Con ella se quiere designar la violencia ejercida por las personas de un sexo sobre las del otro, y en especial, la practicada por algunos varones sobre sus mujeres A tal punto este significado particular ha ganado espacio, que la expresión “violencia de género” es casi sinónimo de “violencia de un varón sobre la mujer que mantiene vínculos sentimentales con él”.
Tema complejo que ha sido tratado con trivial frivolidad.
Se parte del supuesto de que los humanos tenemos género, pero excepto los comerciantes, los humanos no tenemos género. Tenemos sexo. Aunque alguno dirá: “¡Ya quisiera, ya! Hace meses – o años- que no lo cato”.
La violencia de varón contra mujer ¿debería llamarse “violencia machista?”; la ejercida por mujer contra varón “¿violencia feminista?” pues, aunque no lo reconozcan, también ellas ejercen violencia sobre sus compañeros de ruta: los varones. No lo se. Estas locuciones pecan de generales como la anterior. Ni todos los machos son violentos con las mujeres, o con sus mujeres, ni todas ellas lo con los hombres o con sus hombres.
En el contenido semántico de estas tres expresiones están implícitas otras formas de violencia, como por ejemplo, la que perpetran las mujeres entre sí, (o los varones).
Y, volviendo a la gramática, ¿cómo debemos denominar a la violencia que se practica sobre el género gramatical de muchas palabras? ¿No es un acto de violencia contra todos los hablantes de una lengua soltar alegremente: “Como miembra de este Gabinete de Ministros” en lugar de “como miembro de…”?
Esto sí es auténtica violencia de género. Se violentan las normas elementales del lenguaje. Se las subvierte. Esto puede ocurrir por tres motivos: 1) Se desconocen las reglas de la lengua que se habla. 2) Se busca un efecto estilístico o estético, con el propósito de llamar la atención sobre el asunto del que se habla. 3) Se aprovecha la posición relevante del que dice semejantes improperios con el fin de transformar la realidad o la lengua gracias al efecto multiplicador de los dichos a través de los medios masivos de difusión.
En el primer caso estamos frente a la ignorancia. Con ella no debemos tener más que consideración y benevolencia, aunque nos hagan reir sus disparates. En el ejemplo que venimos comentando decir “miembra*” sería tanto como “cobrar el suicidio” en lugar de “cobrar el subsidio” y tantos otros dislates populares. Cuando están en boca de un iletrado o de un hablante extranjero, que desconoce los pormenores de una lengua que le es ajena, se perdonan piadosamente. Si el protagonista, no está en esas categorías, se le castiga con la burla y el descrédito.

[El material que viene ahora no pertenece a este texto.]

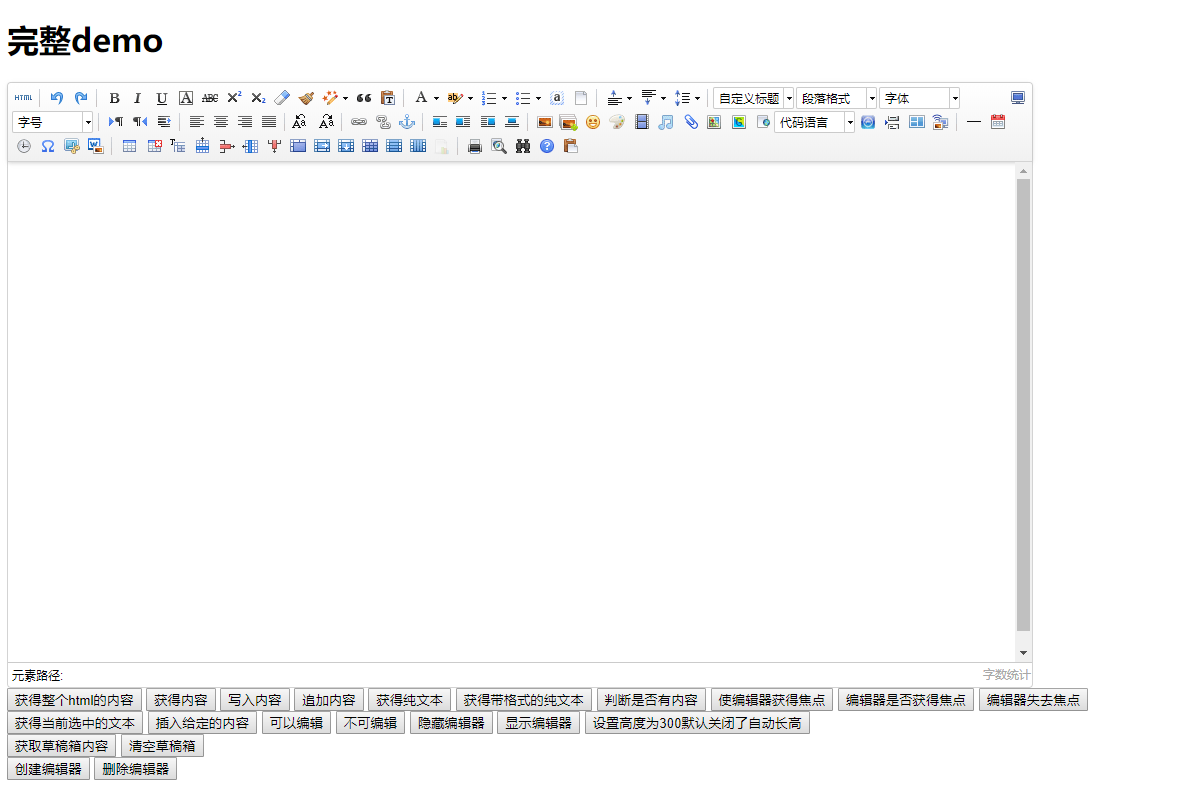Switch to HTML source view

El segundo motivo es la base de la expresión elegante y el efecto poético. Lo grotesco o gárrulo está al servicio de un fin superior, igual que los monstruos en las catedrales góticas. No son producto de la ignorancia sino de la premeditación o la serendipia estéticas. El autor nos propone un hallazgo lingüístico que nos enriquece y gratifica.

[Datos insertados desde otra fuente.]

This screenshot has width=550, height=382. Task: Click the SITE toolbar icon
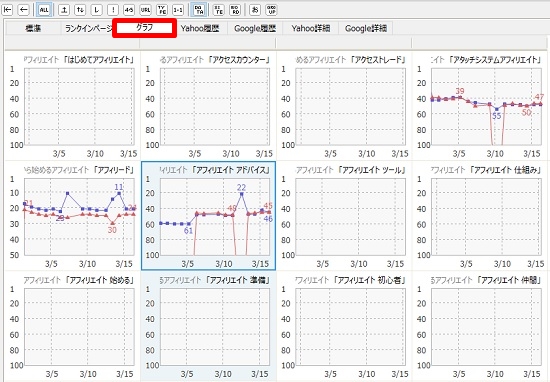coord(219,10)
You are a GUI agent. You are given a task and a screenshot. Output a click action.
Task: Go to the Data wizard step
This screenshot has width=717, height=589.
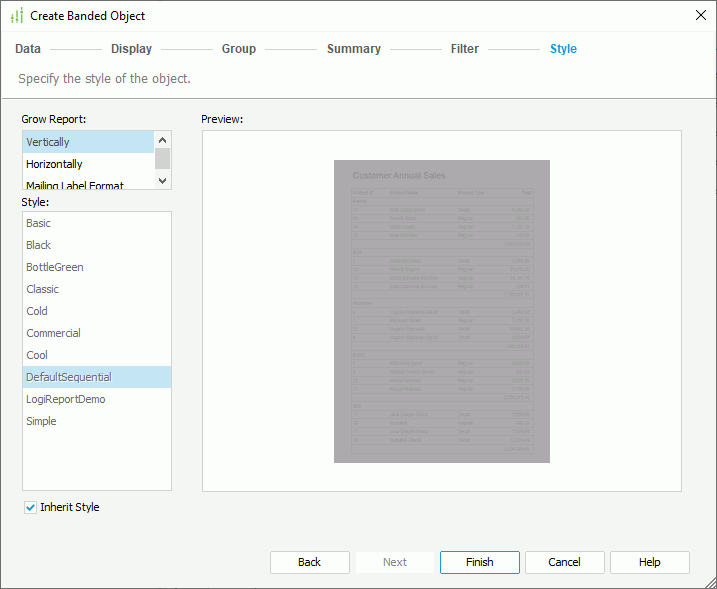point(28,49)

El último participa de algún modo de los otros dos. El hablante no es ignorante o inocente, se comporta como si lo fuera. Tiene una motivación para proponer al oyente su novedad lingüística. Pero ni la novedad, ni la motivación, son ingenuas o desinteresadas. Tienen una intencionalidad oculta y subversiva. Con premeditación y alevosía, ambiciona, alterar el orden establecido de las cosas, no mediante los sistemas de cambio reconocidos, sino utilizando atajos. El que se vale de estos caminos ilegítimos, sabe – o cree saber- adonde quiere llegar, pero no cual es su destino. En los asuntos de las lenguas, como en tantos otros, el del infierno está empedrado con buenas intenciones.